Tinha José Piaça onze anos e o padrinho adoece, vai para o hospital e acaba por falecer “tinha um tumor, como se dizia na altura. Um cancro, e não resistiu”. Foi após a morte do padrinho que a madrinha lhe diz “tens que arranjar quarto porque eu vou-me casar com outro senhor”. Assim teve que fazer e “como tinha um senhor de Torres Vedras, que era peixeiro e nosso cliente lá, na barbearia, o Sr Rocha, que quando lhe contei me disse que arranjava casa e trabalho aqui, se eu quizesse ... foi assim que vim para Torres Vedras, ganhar cinco escudos por dia, casa e comida, para trabalhar na barbearia do Sr Miguel que nessa altura existia quase ao lado do cinema”.
Uns anos depois vai morar para o Sarge a acaba por sair dessa barbearia e vai trabalhar um ano para Lisboa, para a Baixa, mas continua a residir em Torres Vedras e faz a viagem todos os dias. Um ano depois, aqule que veio a ser o patrão da barbearia que hoje é sua, o Sr Seia (alentejano), tinha a barbearia no edifício do “Império” acaba por o trazer de volta a Torres Vedras, tinha então dezanove anos de idade.
Por essa altura “já namorava com aquela que veio a ser a minha mulher” e acaba por comprar a casa do Sarge por “um conto e oitocentos”, que era bastante dinheiro nessa altura, mas que foi amealhando, em especial pelos cabelos que cortava fora de horas por lá mesmo, pelo Sarge, pois os homens trabalhavam de “sol a sol” e não tinham tempo para ir ao barbeiro durante o dia.
Ainda estávamos na década de cin-quenta e o seu patrão, o Sr Seia, que já tinha uma certa idade, fica adoentado e convence-o a ficar com a barbearia em que “sempre” o conhecemos e é sua até aos dias de hoje. O Salão Central, do amigo Zé, no centro da cidade.
É por essa altura que começa a ir aos “concursos” em Lisboa, onde aprende muito mais, é convidado a ir também ao Porto, Figueira da Foz e outros locais mas não pode, porque já tinha a barbearia e os clientes e não tinha possibilidade de a deixar “sozinha”.
Cortou o cabelo aos avós, filhos e netos e relembra “sou do tempo em que apareceram os Beatles, os cabelos começaram a deixar-se crescer e muitos clientes iam lá só para os lavar. Foi nesa altura que coloquei a lavagem de cabelo na barbearia. Também se cortava, embora menos, mas começou a fazer-se os penteados e comprei os “ferros” para esticar, retorcer bigodes e assim, outro para fazer ondulados, que nesse tempo ainda se aqueciam no fogareiro até aparecer a eletricidade... Ainda hoje tenho lá esses “ferros” guardados”. Os tempos trazem e levam as modas e “nos anos oitenta voltou a cortar-se mais cabelos “clássicos” que outra coisa”.
Independetemente das “modas” confessa-nos que “sempre fui barbeiro, trabalho com gosto e até hoje nunca me cansei. Gosto mesmo da minha profissão”.

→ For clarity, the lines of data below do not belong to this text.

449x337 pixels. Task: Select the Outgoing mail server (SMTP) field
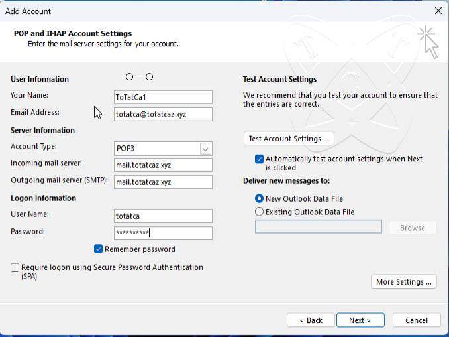[163, 182]
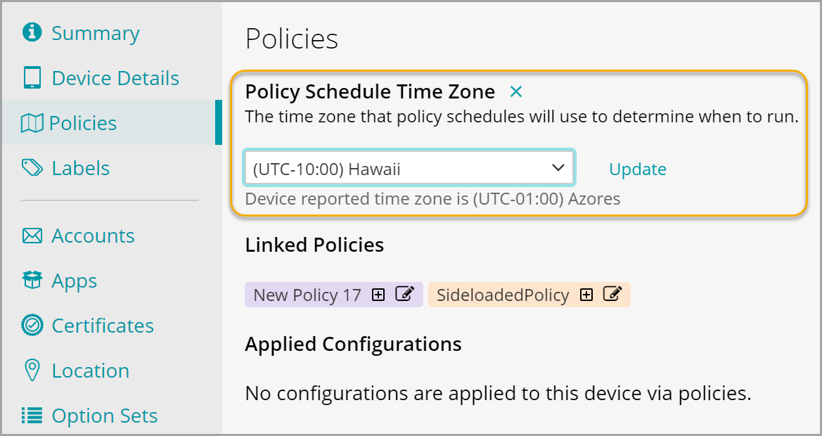Select the SideloadedPolicy tag
This screenshot has height=436, width=822.
(503, 295)
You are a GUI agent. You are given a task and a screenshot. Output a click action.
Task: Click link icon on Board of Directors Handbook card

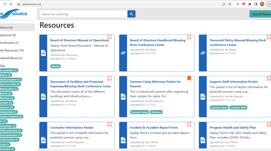pos(123,53)
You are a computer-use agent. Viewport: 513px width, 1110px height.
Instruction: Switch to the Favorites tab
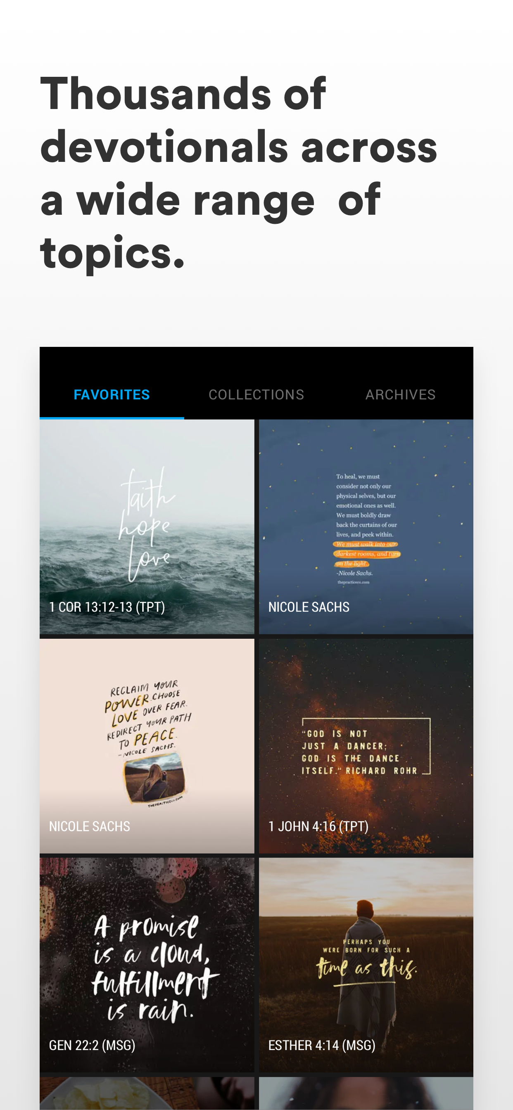(112, 394)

Nos últimos anos vem a deparar-se com uma concorrência nova, a dos “barber shop” que diz ser uma coisa diferente “são aqueles cabelos degradé, eles tiram o curso para fazer isso e acabam por não saber fazer mais nada ... é uma moda, uma temporada e tem tendência a passar, como já passaram outras modas ao longo dos anos em que tenho a barbearia”.
Agora, sente que a idade já “começa pesar” e aos oitenta e dois anos diz que “as pernas ao fim do dia já começam a estar cansadas”.
Tem duas filhas e um filho mas nenhum deles seguiu as pisadas do pai seguindo a profissão e sente que “está na altura de dar lugar aos mais novos. Quero descansar um pouco e poder dedicar-me a outras coisas de que também gosto muito, como as coleções que fui fazendo ao longo dos anos. Estou a tentar chegar a acordo com a pessoa que lá está a trabalhar comigo e caso isso aconteça, como espero, será ele o futuro da barbearia, embora eu vá, a pedido dele, continuar a passar muito tempo por lá e a ajudar sempre que necessário”.
Foi “uma vida bem vivida” até aqui, que se espera venha a ter continuação, como barbeiro ou colecionador, tanto faz, mas emprestando sempre uma enorme dedicação a tudo aquilo em que se empenha.